### Study material

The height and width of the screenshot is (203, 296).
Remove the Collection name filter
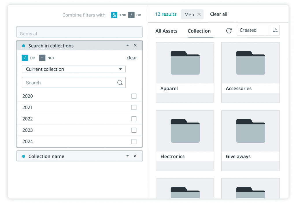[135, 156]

######
### Study material

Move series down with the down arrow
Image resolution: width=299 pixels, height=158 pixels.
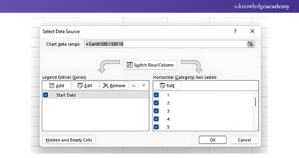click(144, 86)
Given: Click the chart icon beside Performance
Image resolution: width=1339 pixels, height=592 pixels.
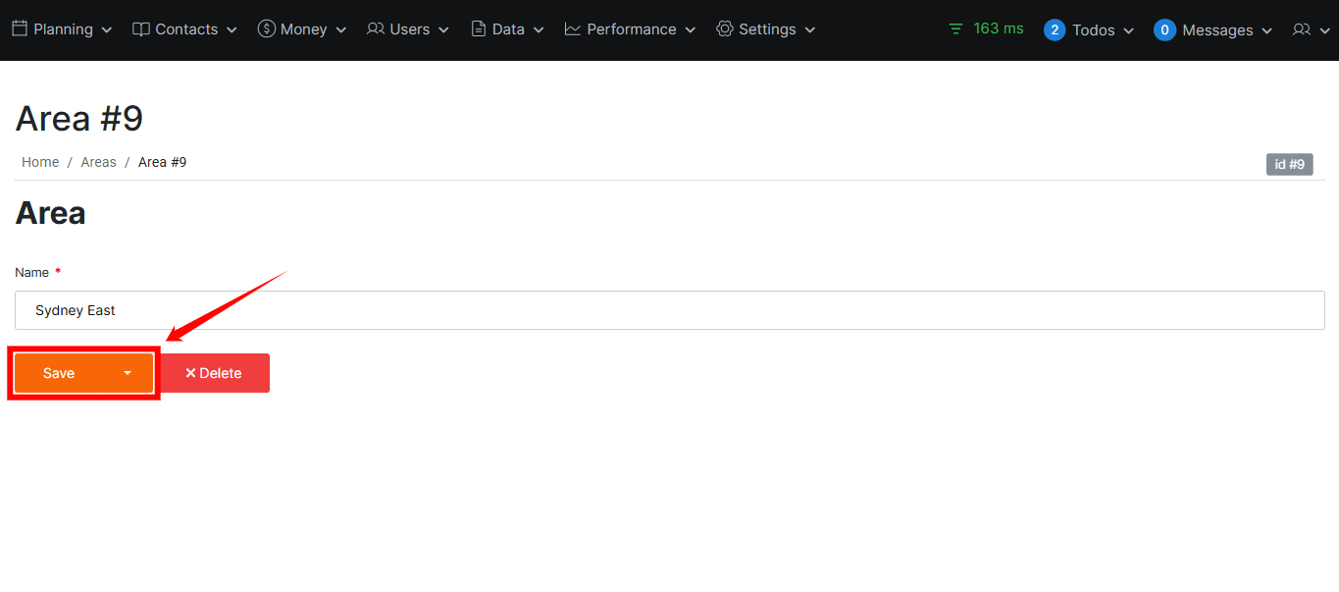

######

Problem description:
Exactly as written above, retype the lines starting at the one holding "Image resolution: width=299" and ending at the one holding "Image resolution: width=1339", both included, but not the pictures.

Task response:
Image resolution: width=299 pixels, height=158 pixels.
click(144, 86)
Given: Click the chart icon beside Performance
Image resolution: width=1339 pixels, height=592 pixels.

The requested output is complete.